# Your assignment
Could you copy the records below exactly, leaving out any pictures?

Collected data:
┄┄┄┄┄┄

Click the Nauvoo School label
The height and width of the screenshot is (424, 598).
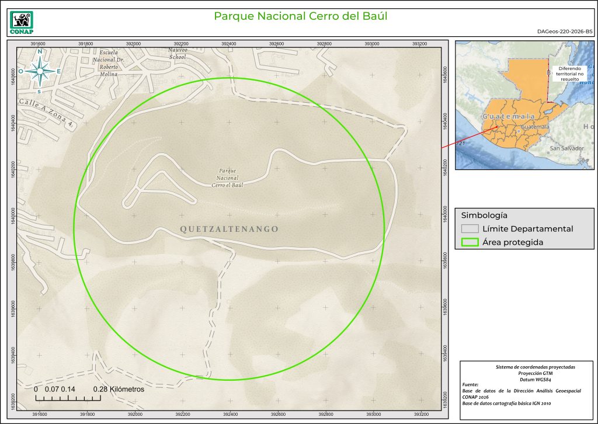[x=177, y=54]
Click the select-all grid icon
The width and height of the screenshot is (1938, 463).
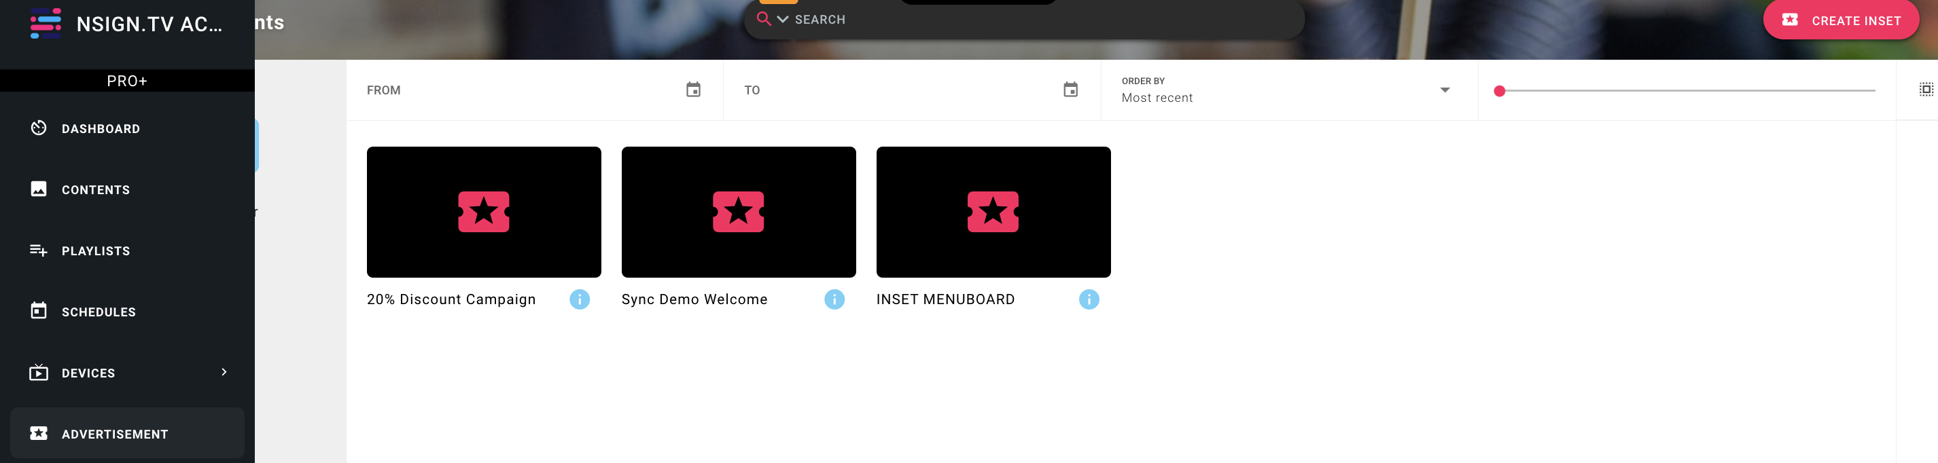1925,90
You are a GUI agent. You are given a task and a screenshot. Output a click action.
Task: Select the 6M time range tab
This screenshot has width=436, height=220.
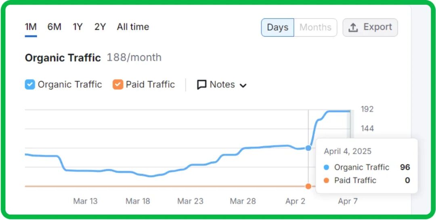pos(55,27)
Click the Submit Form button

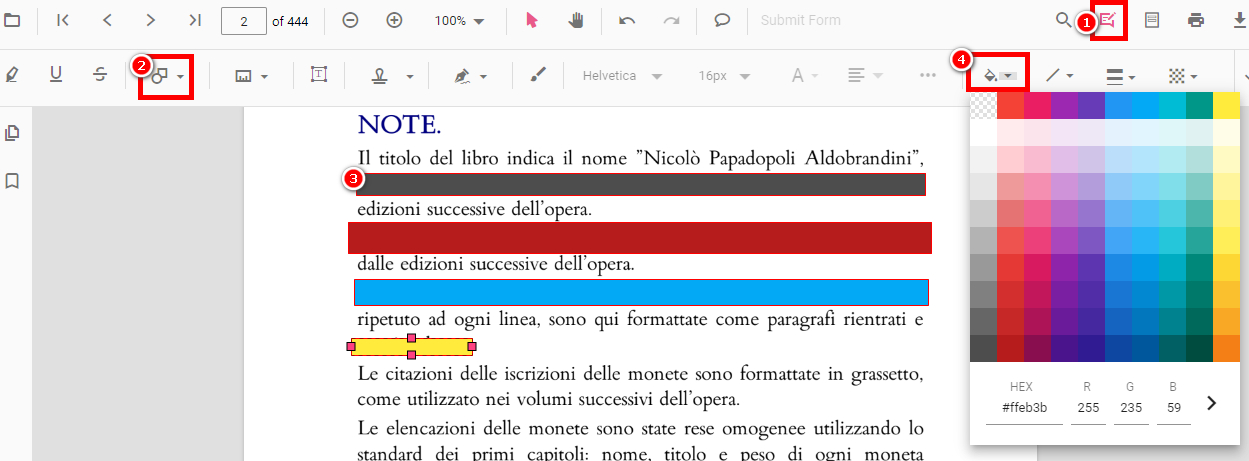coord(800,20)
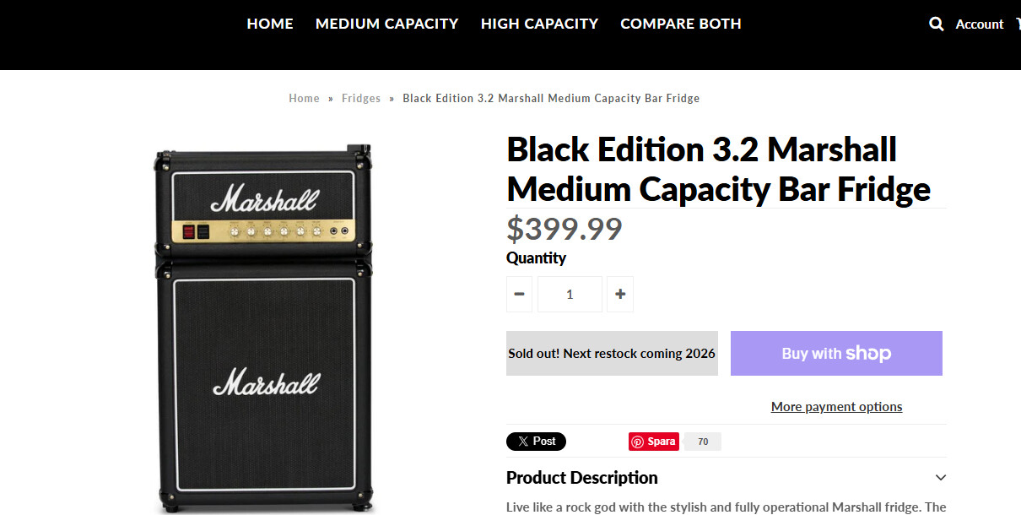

┄┄┄┄┄┄

# Solution to this exercise
Click the Nauvoo School label
The height and width of the screenshot is (424, 598).
[x=177, y=54]
Click the select-all grid icon
The width and height of the screenshot is (1938, 463).
1925,90
You are a GUI agent. You are given a task and a screenshot. Output a click action.
Task: Select the 6M time range tab
This screenshot has width=436, height=220.
pos(55,27)
Click the Submit Form button

coord(800,20)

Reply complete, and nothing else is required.